El rey no esperó la réplica.
—Thomas Carwell, Guardián de la Frontera, por última vez, ¿vas a entregarme a ese proscrito?
—¿De qué lo acusaréis? —preguntó Thomas.
—Tiene dónde elegir —farfulló Rob.
—Primero, desobedeció mi orden de enviar a hombres a luchar contra el enemigo.
—Fue un malentendido —replicó Thomas—. Estaba defendiendo la frontera escocesa desde aquí. Sus hombres seguían a su servicio.
—Pero no donde le pedí que estuvieran —insistió el rey.
—Pero sí donde su Majestad los habría enviado si hubiese sabido la amenaza que se cernía sobre estas tierras.
El rey frunció el ceño.
—¿Por qué no te castiga a ti? —le preguntó Rob a Thomas—. Has desobedecido sus órdenes casi tanto como yo.
—Todavía puede hacerlo, pero la última vez que hubo un Guardián de la Frontera que no era un Carwell, fue un caos.
Se oyó otra vez la voz del rey desde el otro lado del campo.
—Carwell, como has estado tan ocupado que no has fijado un Día del Armisticio, como exige el tratado, lo he hecho yo.
El rey miró hacia el sur y agitó una mano. El heraldo que tenía al lado levantó un arcabuz y lo disparó al aire. Como si hubiese estado esperando la señal, otro ejército apareció detrás de la colina. Carwell soltó una maldición.
—Es lord Acre.
Además, el Guardián de la Frontera inglés iba seguido por todos los Storwick que podían montar a caballo. Se detuvieron a la misma distancia del rey que de los Brunson.
—Ahora, he venido a imponer la ley —siguió el rey.

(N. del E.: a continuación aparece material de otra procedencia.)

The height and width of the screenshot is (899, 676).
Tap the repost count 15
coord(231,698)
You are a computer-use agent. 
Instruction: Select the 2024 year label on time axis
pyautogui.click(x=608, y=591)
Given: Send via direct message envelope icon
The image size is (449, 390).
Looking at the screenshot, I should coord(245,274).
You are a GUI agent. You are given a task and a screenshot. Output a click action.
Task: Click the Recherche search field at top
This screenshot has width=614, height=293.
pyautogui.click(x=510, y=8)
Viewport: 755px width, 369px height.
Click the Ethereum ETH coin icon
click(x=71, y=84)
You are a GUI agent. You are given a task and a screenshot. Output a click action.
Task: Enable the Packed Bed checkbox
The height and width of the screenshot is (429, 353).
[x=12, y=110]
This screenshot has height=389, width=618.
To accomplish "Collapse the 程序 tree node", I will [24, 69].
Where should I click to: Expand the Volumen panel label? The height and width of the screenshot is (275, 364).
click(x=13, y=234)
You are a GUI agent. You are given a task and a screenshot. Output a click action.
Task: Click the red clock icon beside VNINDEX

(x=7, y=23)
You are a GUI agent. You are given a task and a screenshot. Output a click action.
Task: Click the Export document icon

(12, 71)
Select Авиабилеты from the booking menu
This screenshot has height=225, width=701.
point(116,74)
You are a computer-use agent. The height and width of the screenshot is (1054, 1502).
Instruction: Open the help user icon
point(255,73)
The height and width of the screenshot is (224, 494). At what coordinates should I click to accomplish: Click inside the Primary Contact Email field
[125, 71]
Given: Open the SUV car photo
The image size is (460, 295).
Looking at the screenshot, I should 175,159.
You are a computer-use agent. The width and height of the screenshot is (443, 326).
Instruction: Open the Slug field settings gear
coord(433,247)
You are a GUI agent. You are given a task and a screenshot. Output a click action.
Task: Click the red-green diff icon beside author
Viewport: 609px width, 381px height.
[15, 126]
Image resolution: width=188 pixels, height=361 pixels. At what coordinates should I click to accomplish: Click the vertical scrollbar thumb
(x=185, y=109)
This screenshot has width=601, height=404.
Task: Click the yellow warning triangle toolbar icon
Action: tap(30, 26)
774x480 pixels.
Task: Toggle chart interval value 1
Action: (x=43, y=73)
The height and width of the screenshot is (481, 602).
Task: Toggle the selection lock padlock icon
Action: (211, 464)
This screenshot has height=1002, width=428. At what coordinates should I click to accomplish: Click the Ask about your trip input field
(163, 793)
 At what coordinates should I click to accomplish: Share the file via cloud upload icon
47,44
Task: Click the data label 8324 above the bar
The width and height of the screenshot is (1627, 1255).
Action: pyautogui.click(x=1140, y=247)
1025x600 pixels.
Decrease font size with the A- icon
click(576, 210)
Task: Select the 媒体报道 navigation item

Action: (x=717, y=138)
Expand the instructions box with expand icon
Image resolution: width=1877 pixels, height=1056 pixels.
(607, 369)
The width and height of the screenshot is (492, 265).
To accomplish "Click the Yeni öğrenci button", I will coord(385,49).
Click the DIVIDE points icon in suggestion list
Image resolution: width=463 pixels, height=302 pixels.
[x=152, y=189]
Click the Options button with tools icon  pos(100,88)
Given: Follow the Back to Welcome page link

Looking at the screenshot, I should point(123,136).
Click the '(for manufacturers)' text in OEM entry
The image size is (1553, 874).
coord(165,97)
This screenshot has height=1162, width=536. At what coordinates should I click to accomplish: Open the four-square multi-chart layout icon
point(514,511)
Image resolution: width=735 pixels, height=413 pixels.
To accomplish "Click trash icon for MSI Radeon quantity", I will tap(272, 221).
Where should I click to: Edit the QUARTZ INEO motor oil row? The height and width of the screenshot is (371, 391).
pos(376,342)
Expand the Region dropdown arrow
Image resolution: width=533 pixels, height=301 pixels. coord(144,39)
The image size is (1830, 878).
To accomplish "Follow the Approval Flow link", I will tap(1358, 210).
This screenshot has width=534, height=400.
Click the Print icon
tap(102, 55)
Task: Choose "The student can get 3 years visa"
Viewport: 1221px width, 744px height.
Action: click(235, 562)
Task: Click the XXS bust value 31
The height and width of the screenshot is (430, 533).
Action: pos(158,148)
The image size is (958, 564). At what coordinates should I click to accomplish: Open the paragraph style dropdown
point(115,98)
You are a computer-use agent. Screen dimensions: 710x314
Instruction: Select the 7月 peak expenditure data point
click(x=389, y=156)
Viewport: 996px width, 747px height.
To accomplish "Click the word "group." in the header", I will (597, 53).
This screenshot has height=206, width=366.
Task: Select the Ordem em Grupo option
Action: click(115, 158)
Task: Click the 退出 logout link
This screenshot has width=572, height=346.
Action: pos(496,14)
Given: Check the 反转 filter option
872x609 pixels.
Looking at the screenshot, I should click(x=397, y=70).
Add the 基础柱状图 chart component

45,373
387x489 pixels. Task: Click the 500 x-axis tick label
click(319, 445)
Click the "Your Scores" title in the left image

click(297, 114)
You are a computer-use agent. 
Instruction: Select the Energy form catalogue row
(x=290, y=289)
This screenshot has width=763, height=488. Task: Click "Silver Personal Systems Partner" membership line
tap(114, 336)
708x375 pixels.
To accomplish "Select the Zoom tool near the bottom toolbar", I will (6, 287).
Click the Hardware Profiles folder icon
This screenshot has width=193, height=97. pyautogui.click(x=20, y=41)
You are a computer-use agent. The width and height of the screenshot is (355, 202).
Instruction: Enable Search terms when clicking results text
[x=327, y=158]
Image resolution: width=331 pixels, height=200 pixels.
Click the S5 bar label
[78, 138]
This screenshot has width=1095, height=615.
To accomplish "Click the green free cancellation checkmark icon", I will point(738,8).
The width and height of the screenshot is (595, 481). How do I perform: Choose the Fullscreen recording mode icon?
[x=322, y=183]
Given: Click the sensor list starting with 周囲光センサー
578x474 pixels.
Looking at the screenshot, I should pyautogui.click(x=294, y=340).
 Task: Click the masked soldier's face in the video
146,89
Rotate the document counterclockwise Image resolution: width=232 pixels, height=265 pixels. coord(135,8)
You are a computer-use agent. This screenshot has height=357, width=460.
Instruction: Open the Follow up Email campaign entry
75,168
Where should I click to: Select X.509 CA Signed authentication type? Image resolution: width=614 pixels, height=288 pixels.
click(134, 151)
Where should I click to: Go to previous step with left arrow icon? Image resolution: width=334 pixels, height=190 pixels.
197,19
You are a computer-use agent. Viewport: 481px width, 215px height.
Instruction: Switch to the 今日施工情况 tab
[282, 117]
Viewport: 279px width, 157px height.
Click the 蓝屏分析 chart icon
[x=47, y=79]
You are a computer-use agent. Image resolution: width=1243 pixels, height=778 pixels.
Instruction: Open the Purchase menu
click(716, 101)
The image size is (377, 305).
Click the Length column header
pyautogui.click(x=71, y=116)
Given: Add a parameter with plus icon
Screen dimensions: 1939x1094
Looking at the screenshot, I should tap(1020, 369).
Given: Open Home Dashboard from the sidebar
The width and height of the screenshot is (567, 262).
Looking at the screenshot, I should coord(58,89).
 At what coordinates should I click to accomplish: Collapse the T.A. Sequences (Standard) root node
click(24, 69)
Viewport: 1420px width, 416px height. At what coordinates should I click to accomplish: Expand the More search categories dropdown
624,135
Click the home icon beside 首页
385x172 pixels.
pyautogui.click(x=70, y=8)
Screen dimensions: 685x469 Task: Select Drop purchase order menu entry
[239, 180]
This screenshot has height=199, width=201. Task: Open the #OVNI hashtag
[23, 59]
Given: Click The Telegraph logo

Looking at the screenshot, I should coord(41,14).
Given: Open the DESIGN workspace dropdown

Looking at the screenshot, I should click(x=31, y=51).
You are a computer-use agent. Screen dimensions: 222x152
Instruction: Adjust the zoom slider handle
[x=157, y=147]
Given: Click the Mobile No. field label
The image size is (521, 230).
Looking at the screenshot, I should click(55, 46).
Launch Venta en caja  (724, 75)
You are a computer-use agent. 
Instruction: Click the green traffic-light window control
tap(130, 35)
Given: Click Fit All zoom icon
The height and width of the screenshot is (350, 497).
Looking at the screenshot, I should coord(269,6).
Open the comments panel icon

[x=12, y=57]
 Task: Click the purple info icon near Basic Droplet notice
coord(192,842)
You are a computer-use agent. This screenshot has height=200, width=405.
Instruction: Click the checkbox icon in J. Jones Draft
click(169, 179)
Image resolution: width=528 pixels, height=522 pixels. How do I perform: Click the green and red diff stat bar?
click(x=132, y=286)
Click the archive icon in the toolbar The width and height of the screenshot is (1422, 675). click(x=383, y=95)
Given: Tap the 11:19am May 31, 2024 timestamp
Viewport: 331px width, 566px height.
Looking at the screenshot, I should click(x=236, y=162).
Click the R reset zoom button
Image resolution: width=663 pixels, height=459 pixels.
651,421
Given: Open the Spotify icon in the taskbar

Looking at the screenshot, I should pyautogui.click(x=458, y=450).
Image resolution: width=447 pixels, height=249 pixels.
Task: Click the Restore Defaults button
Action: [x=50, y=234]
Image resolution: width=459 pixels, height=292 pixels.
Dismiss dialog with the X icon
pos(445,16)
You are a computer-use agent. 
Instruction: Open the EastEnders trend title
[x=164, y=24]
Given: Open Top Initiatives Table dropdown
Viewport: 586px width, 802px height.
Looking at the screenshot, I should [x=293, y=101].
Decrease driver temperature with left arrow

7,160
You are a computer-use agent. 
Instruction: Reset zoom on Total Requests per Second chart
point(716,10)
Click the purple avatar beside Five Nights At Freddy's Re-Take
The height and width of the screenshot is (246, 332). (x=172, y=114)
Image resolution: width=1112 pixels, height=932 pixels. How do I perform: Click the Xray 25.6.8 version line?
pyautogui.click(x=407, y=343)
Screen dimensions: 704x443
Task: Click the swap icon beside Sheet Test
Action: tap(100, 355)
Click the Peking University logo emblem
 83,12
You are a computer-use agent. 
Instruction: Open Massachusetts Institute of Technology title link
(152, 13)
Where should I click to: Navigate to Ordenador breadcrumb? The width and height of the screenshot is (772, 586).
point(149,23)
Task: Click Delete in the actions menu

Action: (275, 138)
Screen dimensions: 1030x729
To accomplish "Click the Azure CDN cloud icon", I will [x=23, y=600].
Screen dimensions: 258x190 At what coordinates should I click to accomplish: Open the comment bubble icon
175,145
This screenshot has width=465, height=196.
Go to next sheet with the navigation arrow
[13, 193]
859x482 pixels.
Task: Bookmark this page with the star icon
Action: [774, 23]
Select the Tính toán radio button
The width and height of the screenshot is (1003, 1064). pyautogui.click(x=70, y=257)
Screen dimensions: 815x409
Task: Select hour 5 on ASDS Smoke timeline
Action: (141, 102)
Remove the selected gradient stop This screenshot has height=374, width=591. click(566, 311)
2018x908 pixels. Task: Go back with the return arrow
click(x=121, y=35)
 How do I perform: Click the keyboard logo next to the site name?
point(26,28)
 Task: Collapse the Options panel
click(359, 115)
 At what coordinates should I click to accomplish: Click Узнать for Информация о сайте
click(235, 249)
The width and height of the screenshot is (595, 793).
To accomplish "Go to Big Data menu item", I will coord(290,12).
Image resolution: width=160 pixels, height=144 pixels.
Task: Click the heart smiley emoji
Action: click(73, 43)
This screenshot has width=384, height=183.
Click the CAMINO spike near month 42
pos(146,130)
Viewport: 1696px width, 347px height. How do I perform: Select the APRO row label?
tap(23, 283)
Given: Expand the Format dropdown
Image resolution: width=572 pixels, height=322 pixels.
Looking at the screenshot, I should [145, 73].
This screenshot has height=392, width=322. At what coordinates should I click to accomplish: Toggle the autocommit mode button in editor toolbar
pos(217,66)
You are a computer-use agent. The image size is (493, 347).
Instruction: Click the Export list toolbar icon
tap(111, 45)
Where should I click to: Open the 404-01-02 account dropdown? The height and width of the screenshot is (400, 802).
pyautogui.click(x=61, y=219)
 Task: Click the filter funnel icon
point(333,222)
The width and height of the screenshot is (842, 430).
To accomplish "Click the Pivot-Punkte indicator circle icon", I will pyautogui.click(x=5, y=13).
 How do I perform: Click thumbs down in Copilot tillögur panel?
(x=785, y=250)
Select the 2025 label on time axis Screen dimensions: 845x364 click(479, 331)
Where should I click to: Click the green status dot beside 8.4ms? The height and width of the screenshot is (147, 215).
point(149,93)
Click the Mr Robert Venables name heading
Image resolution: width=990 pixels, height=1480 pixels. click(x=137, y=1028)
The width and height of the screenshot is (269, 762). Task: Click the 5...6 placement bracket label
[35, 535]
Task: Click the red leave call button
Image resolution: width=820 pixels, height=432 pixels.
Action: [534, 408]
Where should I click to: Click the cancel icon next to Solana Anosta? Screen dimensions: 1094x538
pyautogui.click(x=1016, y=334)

—Entonces, si esto va a ser un Día del Armisticio, tenemos que dejar las armas —gritó Carwell.
Nadie hizo el más mínimo gesto de deponer las armas.
—Además —intervino el Guardián de la Frontera inglés—, traigo una orden de detención contra Rob Brunson, jefe del clan.
—¿De qué se le acusa?
—De la muerte ilegal de Willie Storwick.
Carwell miró a Johnnie.
—Habría sido legal si no lo hubieseis capturado un Día del Armisticio.
—¿No quiere nuestras cabezas por las incursiones o los incendios? —preguntó Johnnie a los dos hombres que lo acompañaban—. ¿Ni siquiera por haber capturado a su jefe?
—Los Storwick han hecho lo mismo. Es una pena que sea la muerte que hasta Hobbes Storwick nos perdonó.
—Por eso, Rob Brunson —siguió Acre—, o te rindes o nos entregas al hombre que es responsable de la muerte de Willie Storwick.
Johnnie sonrió y agarró con fuerza las riendas.
—Dile a Cate que la amo.
Rob levantó un brazo para detenerlo, pero, entonces, se oyó con toda claridad la voz de Cate que llegaba desde lo alto de la muralla.
—Tendrá que capturarme a mí porque yo maté a Willie Storwick.
Johnnie miró a su esposa con una mezcla de miedo y furia y luego volvió a mirar al rey.
—¡Yo maté a Willie Storwick! —bramó él.
—No. Yo mate a Willie Storwick.
Esa era la voz de su hermana y Carwell sacudió la cabeza, pero no quiso dejar sola a su esposa.
—No fue ninguno de ellos. Yo maté a Willie Storwick.
El aire se llenó de confesiones. Todos los hombres de la muralla unieron sus voces con el orgullo de reconocer que habían matado al hombre que merecía morir. Hasta Belde aulló.
Entonces, cuando las voces apagaron y el silencio se adueñó del valle otra vez, Rob oyó un caballo que se acercaba por detrás y la última y más sorprendente voz de todas.
—No fue ninguno de todos ellos. Fui yo, Stella Storwick, quien mató a Willie el Marcado.